- Born: Baltimore, Maryland
- Education: Kirov Academy of Ballet in Washington D.C. (1991–1997); The Joffrey Ballet and The Royal Ballet (summer programs); American Ballet Theatre's Studio Company (1997);
- Known for: Ballet
- Awards: Gold Medal, 18th International Ballet Competition in Varna; Bronze Medal, Nagoya, Japan; Finalist, Paris International Dance Competition; Princess Grace Foundation – U.S.A. Dance Fellowship (1999–2000); Erik Bruhn Prize (2000);

= Michele Wiles =

American ballet dancer

Michele Wiles is an American ballet dancer. She was a principal dancer with American Ballet Theatre from 2005 - 2011. In 2011, she left ABT to form the independent classical ballet company Ballet Next with former New York City Ballet principal dancer Charles Askegard.

==Biography==
Wiles was born May 7, 1980. She began studying ballet in Washington, D.C. where, at the age of ten, she received a full scholarship to the Kirov Academy of Ballet. She studied at the Kirov from 1991 to 1997, during which time she also participated in summer programs at the Joffrey Ballet and The Royal Ballet. Michele joined American Ballet Theatre's Studio Company in 1997.

In 1996, Michele was a Gold Medal winner at the 18th International Ballet Competition in Varna, a Bronze Medal winner in Nagoya, Japan and a finalist at the Paris International Dance Competition. She was a Princess Grace Foundation – U.S.A. Dance Fellowship recipient for 1999–2000 and won the Erik Bruhn Prize in 2002. (See also: Erik Bruhn)

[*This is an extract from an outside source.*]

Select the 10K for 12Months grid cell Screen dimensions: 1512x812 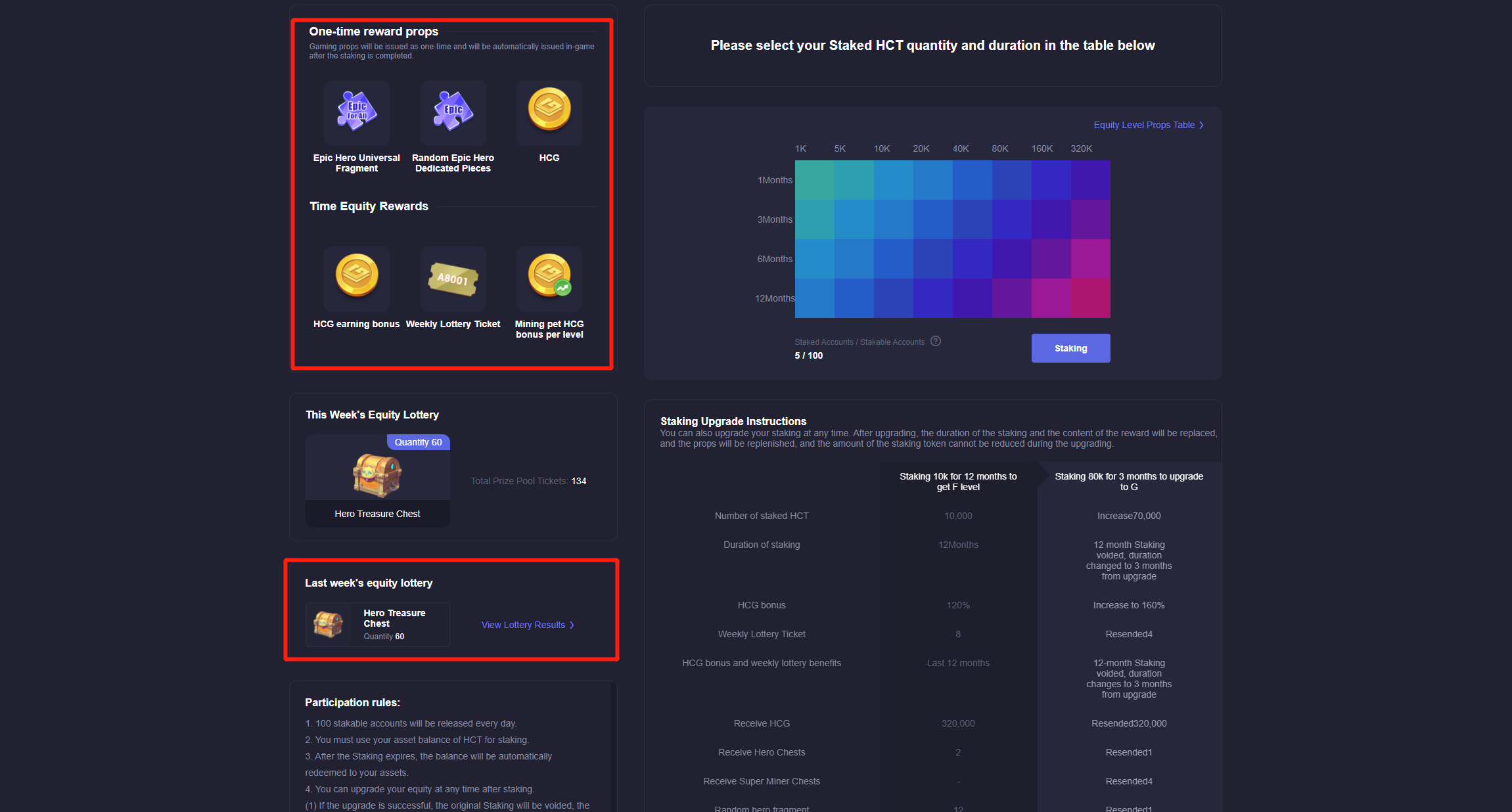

Michele joined American Ballet Theatre in 1998. She became a Soloist in 2000 and was promoted to Principal Dancer in 2005. She created leading roles in Concerto No. 1 for Piano and Orchestra, Gong and Within You Without You: A Tribute to George Harrison.

==Ballet Next==
Wiles and Charles Askegard founded the Ballet Next company which had its premiere at the Joyce Theater on Monday, November 21, 2011.